(Saved entries)
....................
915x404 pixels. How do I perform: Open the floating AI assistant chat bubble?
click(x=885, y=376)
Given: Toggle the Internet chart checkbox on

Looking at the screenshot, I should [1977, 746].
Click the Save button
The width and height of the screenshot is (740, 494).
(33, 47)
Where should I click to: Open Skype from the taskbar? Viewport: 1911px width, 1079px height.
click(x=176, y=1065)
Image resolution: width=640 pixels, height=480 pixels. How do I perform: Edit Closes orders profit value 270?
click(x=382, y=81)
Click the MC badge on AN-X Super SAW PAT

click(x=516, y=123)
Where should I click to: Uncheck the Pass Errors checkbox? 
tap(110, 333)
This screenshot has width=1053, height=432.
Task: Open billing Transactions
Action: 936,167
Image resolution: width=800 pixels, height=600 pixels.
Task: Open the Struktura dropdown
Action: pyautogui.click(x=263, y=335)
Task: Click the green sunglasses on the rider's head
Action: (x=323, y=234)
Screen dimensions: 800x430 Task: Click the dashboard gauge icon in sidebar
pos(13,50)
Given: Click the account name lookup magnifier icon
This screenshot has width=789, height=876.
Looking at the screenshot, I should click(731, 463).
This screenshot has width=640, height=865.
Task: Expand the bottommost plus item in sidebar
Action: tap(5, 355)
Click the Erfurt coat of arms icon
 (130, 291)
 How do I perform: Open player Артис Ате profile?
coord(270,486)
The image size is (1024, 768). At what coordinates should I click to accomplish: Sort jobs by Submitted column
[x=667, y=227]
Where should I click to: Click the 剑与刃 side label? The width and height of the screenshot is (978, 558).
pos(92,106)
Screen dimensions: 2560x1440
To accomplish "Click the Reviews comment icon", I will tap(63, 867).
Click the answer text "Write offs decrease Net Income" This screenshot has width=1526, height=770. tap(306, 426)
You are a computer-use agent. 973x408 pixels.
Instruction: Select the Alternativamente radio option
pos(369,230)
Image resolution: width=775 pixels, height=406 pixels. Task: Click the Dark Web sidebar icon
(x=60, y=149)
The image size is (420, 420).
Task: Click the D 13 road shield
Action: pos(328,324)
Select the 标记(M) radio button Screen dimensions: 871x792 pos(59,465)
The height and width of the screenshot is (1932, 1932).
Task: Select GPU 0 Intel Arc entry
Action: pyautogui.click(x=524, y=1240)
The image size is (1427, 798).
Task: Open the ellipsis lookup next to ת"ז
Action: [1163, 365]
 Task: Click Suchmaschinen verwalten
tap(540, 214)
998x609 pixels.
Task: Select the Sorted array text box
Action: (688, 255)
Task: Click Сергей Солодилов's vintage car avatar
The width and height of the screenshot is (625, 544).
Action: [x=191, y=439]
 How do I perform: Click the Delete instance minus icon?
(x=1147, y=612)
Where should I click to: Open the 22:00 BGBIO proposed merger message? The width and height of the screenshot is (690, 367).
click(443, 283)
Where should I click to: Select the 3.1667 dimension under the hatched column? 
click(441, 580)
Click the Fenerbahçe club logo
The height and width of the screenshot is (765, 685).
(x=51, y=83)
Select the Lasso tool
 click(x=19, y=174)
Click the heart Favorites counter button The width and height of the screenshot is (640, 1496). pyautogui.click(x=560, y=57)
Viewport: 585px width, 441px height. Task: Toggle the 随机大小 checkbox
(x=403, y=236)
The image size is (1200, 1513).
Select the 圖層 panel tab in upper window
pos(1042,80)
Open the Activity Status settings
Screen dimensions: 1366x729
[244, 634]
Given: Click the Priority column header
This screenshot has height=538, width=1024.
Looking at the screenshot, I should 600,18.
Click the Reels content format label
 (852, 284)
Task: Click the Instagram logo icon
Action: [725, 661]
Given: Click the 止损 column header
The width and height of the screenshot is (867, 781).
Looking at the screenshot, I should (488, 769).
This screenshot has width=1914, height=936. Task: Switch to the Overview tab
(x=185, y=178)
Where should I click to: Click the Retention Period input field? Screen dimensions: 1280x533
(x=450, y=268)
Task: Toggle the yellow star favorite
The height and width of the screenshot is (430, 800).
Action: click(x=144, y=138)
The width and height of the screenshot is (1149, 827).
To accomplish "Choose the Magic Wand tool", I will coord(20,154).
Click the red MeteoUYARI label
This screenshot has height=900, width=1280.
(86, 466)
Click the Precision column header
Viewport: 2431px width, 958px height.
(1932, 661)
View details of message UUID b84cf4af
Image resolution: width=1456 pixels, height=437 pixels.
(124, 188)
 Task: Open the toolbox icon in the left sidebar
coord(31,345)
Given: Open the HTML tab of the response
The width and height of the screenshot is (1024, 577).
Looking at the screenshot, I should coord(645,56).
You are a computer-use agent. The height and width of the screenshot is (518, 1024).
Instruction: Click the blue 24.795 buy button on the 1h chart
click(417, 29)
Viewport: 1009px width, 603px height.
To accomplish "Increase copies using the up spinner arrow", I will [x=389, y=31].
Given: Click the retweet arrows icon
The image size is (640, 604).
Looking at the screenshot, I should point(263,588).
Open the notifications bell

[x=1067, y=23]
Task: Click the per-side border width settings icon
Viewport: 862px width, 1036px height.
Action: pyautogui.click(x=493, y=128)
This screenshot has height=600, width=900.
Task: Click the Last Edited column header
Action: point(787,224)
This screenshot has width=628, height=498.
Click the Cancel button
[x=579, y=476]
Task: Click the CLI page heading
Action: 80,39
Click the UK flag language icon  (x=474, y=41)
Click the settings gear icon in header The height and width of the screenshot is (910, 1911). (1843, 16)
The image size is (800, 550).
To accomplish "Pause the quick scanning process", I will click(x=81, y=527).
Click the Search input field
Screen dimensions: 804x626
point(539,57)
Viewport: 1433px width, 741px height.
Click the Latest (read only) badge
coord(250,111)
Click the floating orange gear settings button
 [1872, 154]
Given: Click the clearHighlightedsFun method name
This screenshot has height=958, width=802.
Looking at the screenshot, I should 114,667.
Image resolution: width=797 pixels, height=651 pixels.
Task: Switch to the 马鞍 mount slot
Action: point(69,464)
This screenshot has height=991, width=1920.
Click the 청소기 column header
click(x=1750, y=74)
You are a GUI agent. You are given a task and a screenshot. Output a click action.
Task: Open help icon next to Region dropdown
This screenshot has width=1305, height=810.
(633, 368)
....................
From the line containing "This screenshot has height=991, width=1920." down to the last line of the data above, copy every line exactly; leave out all other lines.

## ANSWER TO THIS PROBLEM
This screenshot has height=991, width=1920.
Click the 청소기 column header
click(x=1750, y=74)
You are a GUI agent. You are given a task and a screenshot. Output a click action.
Task: Open help icon next to Region dropdown
This screenshot has width=1305, height=810.
(633, 368)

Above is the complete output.